→ **Task brief**:
Only one stretch of the data below should be repeated: the lines from the line containing "This screenshot has height=471, width=868." through the line containing "Uncheck Adicionar automaticamente", inclusive, exactly as they are.

→ **Data under study**:
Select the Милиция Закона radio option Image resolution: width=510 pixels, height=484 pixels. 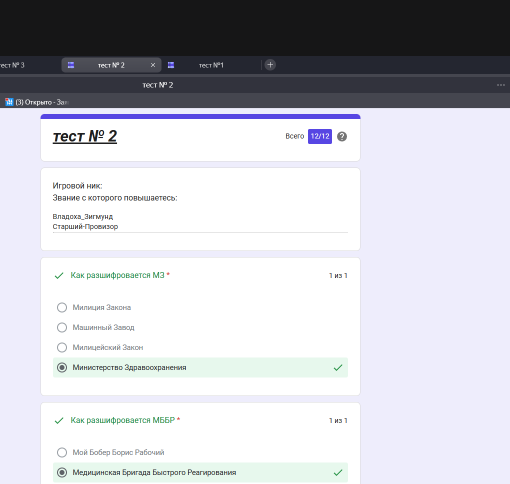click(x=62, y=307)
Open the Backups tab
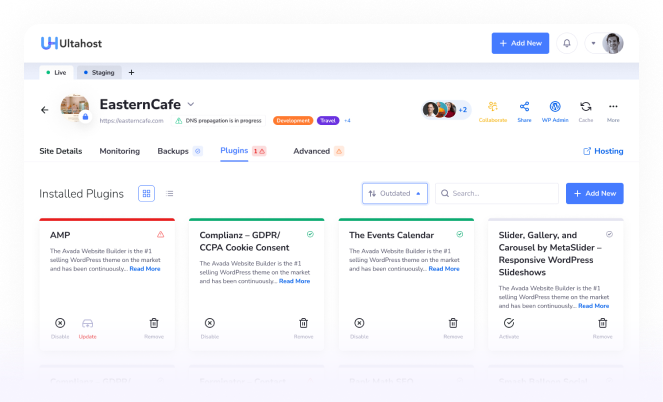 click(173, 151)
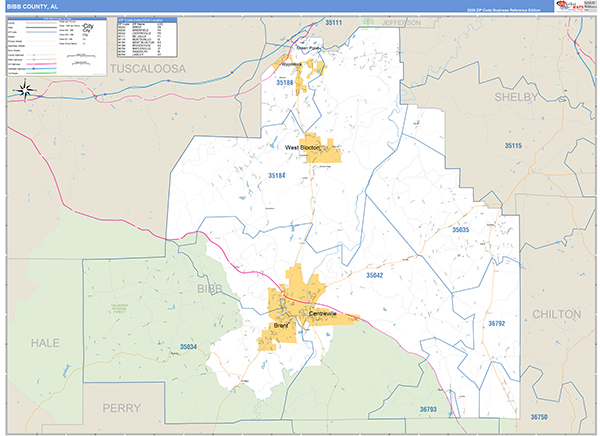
---
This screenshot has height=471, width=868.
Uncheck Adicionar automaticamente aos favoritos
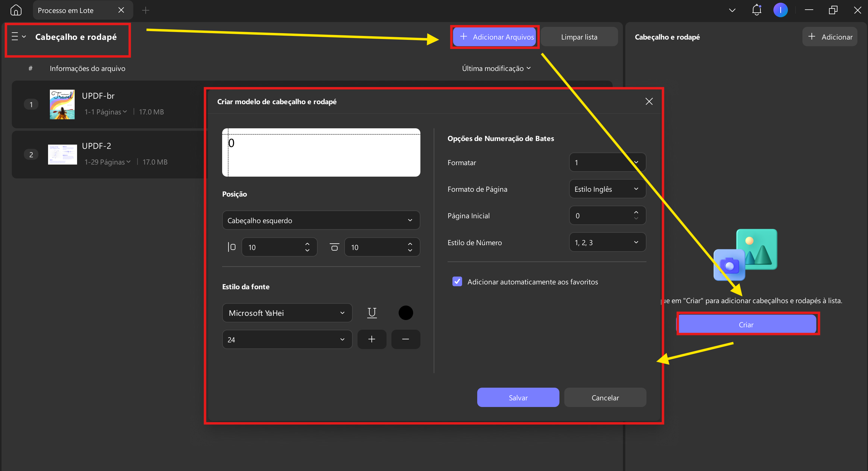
* * *
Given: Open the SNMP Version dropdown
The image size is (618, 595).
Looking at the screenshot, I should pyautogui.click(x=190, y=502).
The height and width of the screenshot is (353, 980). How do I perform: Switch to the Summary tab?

→ **Output**:
This screenshot has height=471, width=868.
Uncheck Adicionar automaticamente aos favoritos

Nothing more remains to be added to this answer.